Enters verification and pre-certification notes into the financial system as a cross-reference.

Collaborates with clinical and care management areas to identify opportunities to improve overall collections and cash flow.


Analyzes claims denial data for opportunities to enhance collections, improve relations with insurance companies and physician practices, and streamline workflow processes.

Reports relevant procedural changes or updates to appropriate leadership.

Interacts professionally with patients, physicians, visitors, and other hospital staff members.

Demonstrates the ability to stay informed about regulatory and insurance requirements, ensuring that changes are incorporated into daily job functions.

Ensures the registration process is conducted professionally, maintaining a registration accuracy rate of 95 to 100 percent.


Explains a variety of necessary information to the patient or family member, such as consent for treatment, advance directives, medical/financial release, deposit requirements, billing and payment policies, and advanced beneficiary notices.

Recognizes situations that necessitate supervision, seeking appropriate resources.


Directs, escorts, and/or provides wheelchair assistance to the patient upon completion of the registration process to the appropriate nursing unit or diagnostic testing area.

Demonstrates motivation necessary for acceptable productivity.

Understands departmental goals and objectives that align with the mission and values of Covenant Health.


Performs pre-registration processes using phone and mail techniques, advising the patient during the conversation of any co-pay or deductible amounts due upon admission.


Maintains an accurate bed board, utilizing the computerized bed tracking system to minimize wait times for admitted patients.

Coordinates with Nursing Services the flow of inpatient and observation patient admissions.


Displays competence in using all Information Computer Systems that provide information regarding patient registration and scheduling.

Updates schedules daily to reflect unexpected procedures, cancellations, or changes and communicates with all individuals affected by revisions.

Shows initiative to cross-train in all duties related to scheduling, registration, verification, and pre-certification.

Prepares the patient account folder by scanning all vital registration/scheduling/verification documents into the optical imaging system.

Examples of documents:
insurance cards, financial agreements, ER charge sheets, verification sheets, pre-certification letters, and physician orders. Will also index the document(s) using the optical scanning system, placing the document(s) in the correct electronic file folder.

Demonstrates the ability to manage varying tasks and set priorities.

Utilizes available resources appropriately, including hospital equipment and/or supplies.

Activates manual systems for computer network downtime, printing schedules in advance when necessary. Notifies leadership of unscheduled downtime occurrences.

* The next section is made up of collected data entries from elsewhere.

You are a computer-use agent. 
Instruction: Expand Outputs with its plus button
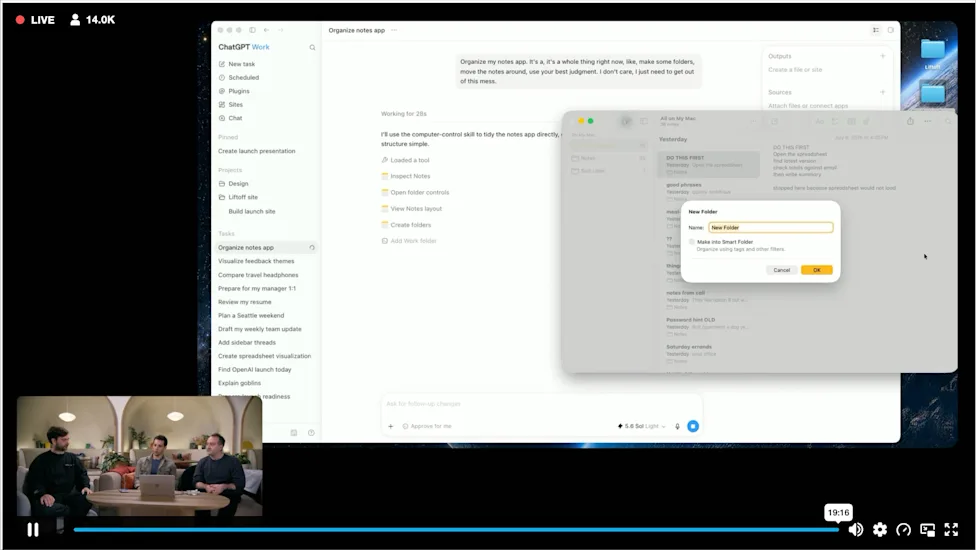(x=882, y=56)
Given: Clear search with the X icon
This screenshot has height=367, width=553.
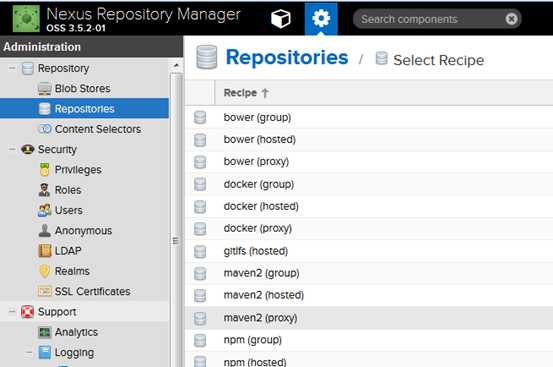Looking at the screenshot, I should coord(511,19).
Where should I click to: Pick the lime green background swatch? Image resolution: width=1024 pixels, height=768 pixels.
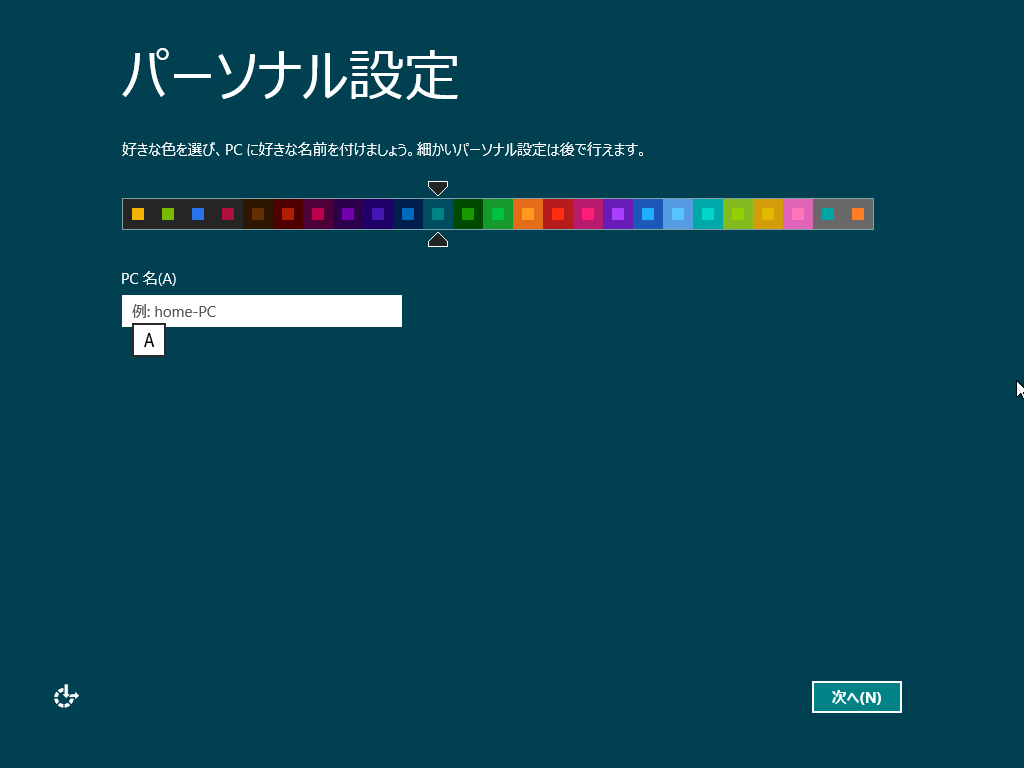click(738, 214)
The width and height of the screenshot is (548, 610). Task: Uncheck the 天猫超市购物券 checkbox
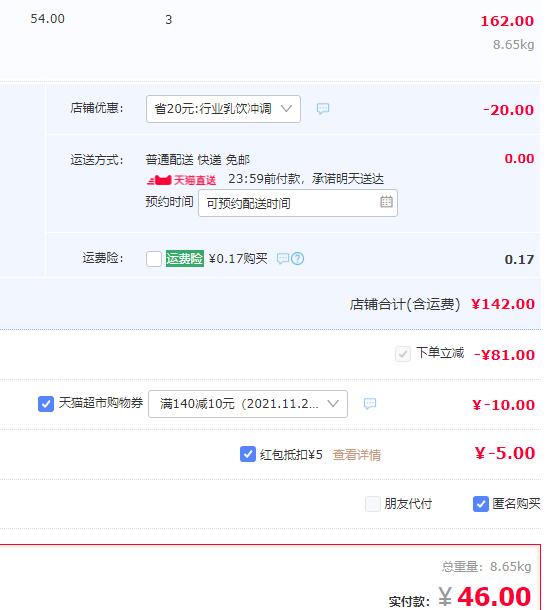[46, 404]
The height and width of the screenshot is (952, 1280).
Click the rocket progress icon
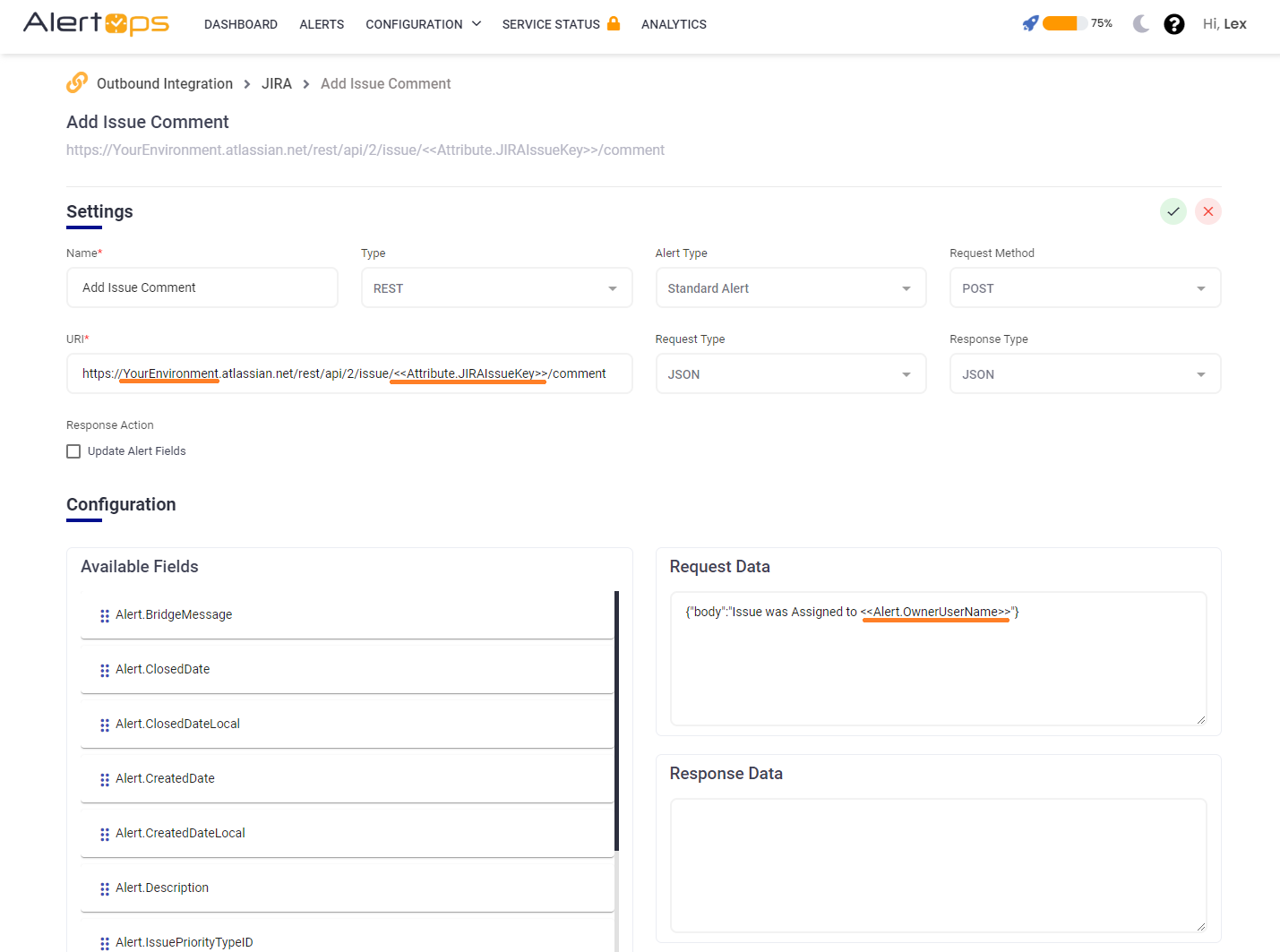tap(1030, 23)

Coordinates scheduling of classrooms for meetings, conferences, etc., ensuring confirmation is provided for the correct date and time.

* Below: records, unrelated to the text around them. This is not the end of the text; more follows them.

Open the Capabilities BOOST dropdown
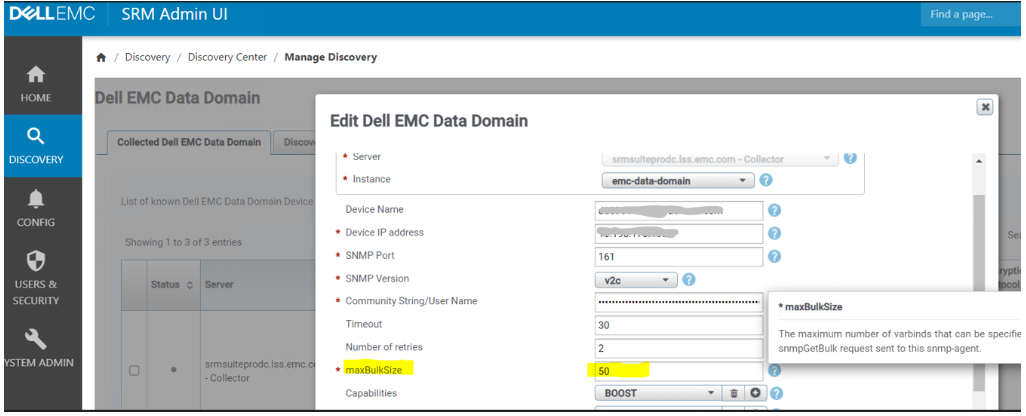Screen dimensions: 1026x416 (655, 394)

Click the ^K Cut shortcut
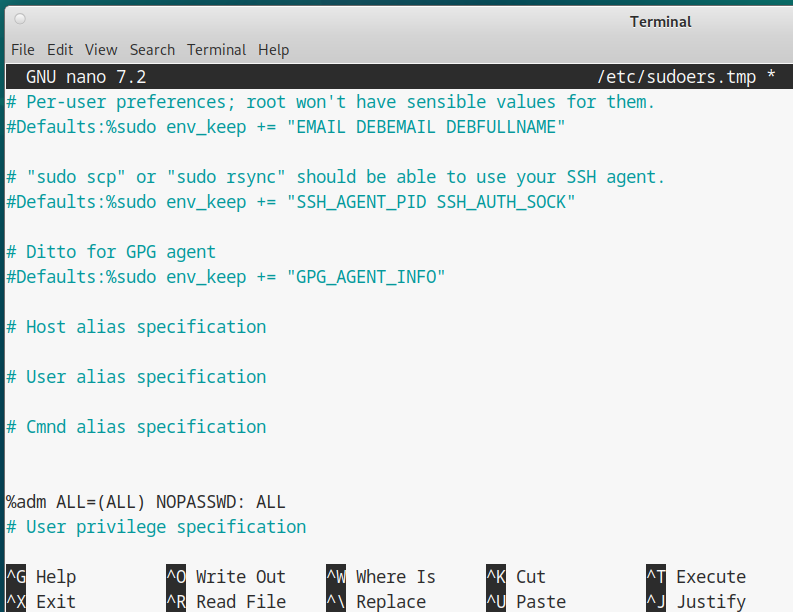coord(516,577)
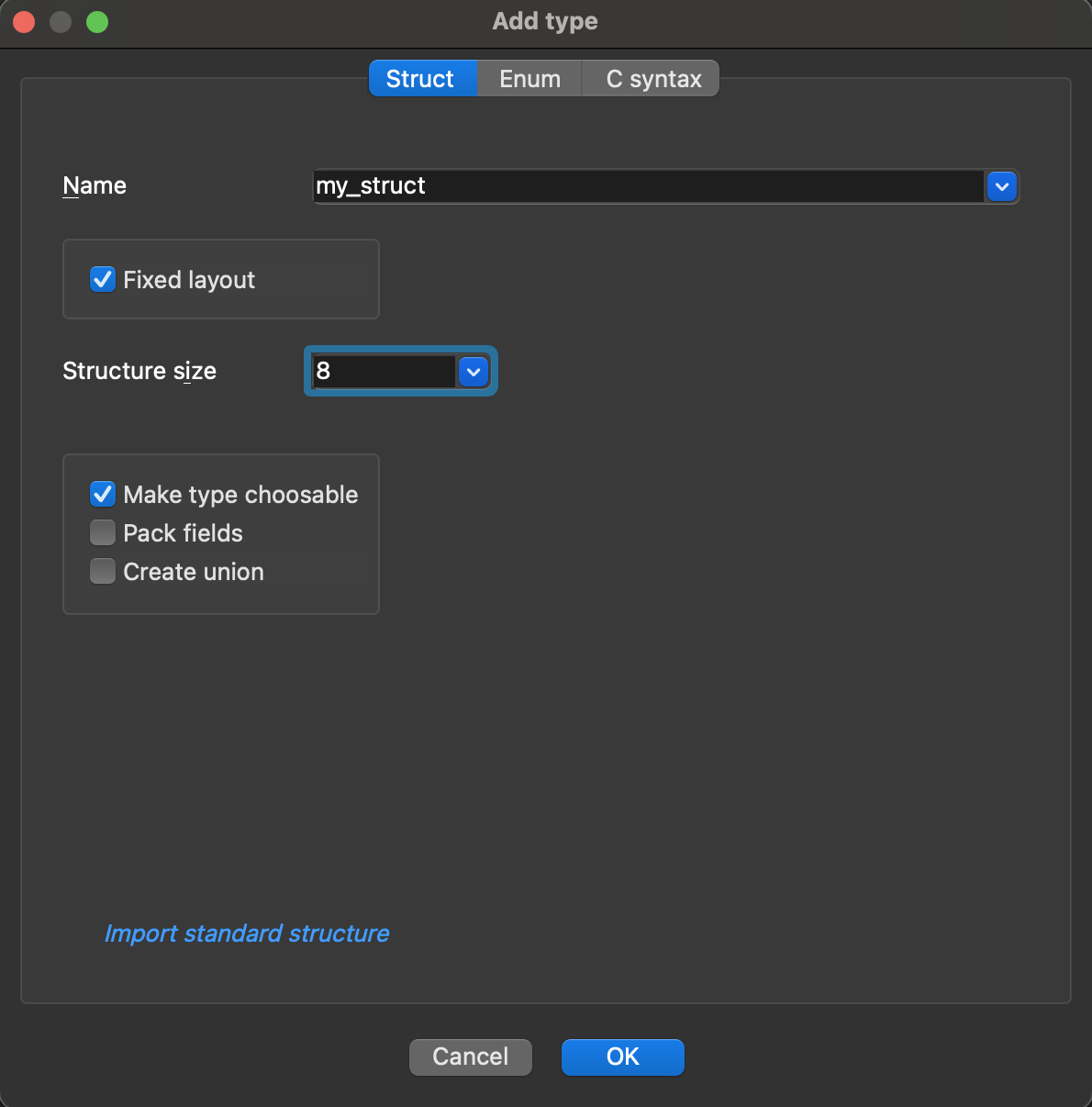The height and width of the screenshot is (1107, 1092).
Task: Switch to the C syntax tab
Action: coord(651,78)
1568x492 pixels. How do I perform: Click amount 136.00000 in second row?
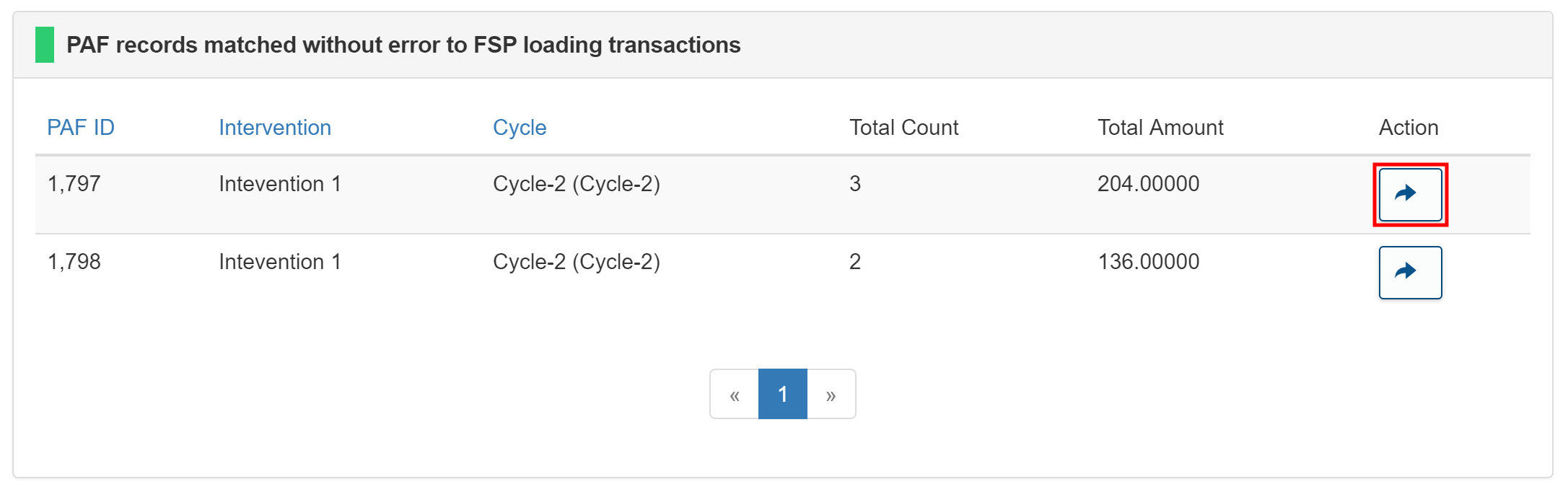tap(1148, 262)
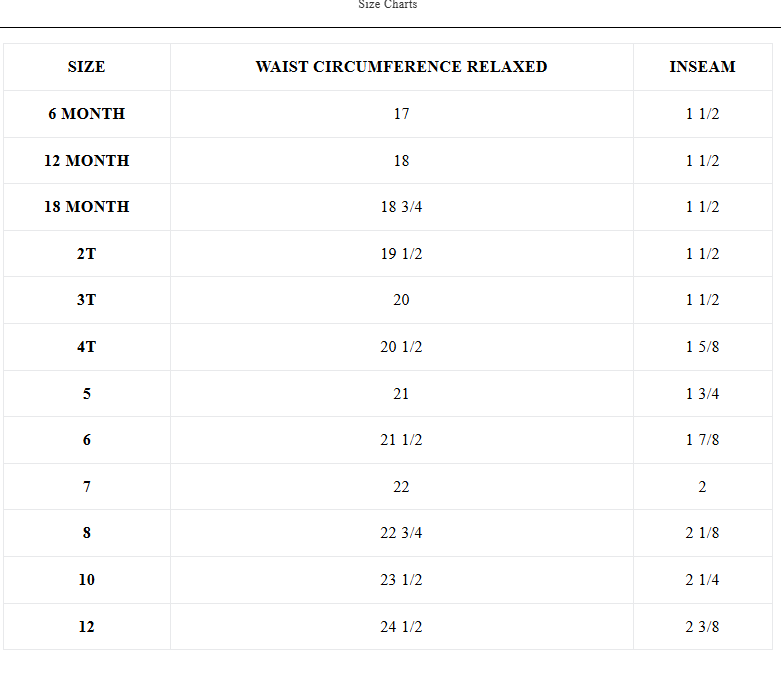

Follows policies, procedures, and safety standards. Completes required education assignments annually. Works toward achieving goals and objectives, and participates in quality improvement initiatives as requested.

Performs other duties as assigned.

Qualifications:

Minimum Education:


No specific education required; will accept any combination of formal education and/or prior work experience sufficient to demonstrate possession of the knowledge, skill, and ability needed to perform the essential tasks of the job, typically equivalent to a high school diploma or GED.

Preference may be given to individuals possessing a Bachelor's degree in a directly-related field from an accredited college or university.


Minimum Experience:


One (1) year of experience in a hospital or financial setting OR a minimum of three (3) years of total customer-facing/customer service experience required.

Must possess strong interpersonal skills when dealing with patients and professional staff in a busy office. Proficiency in computer skills using Excel and Cerner is a plus. Must be able to multi-task and maintain high levels of organization. Some occasional travel between offices may be required.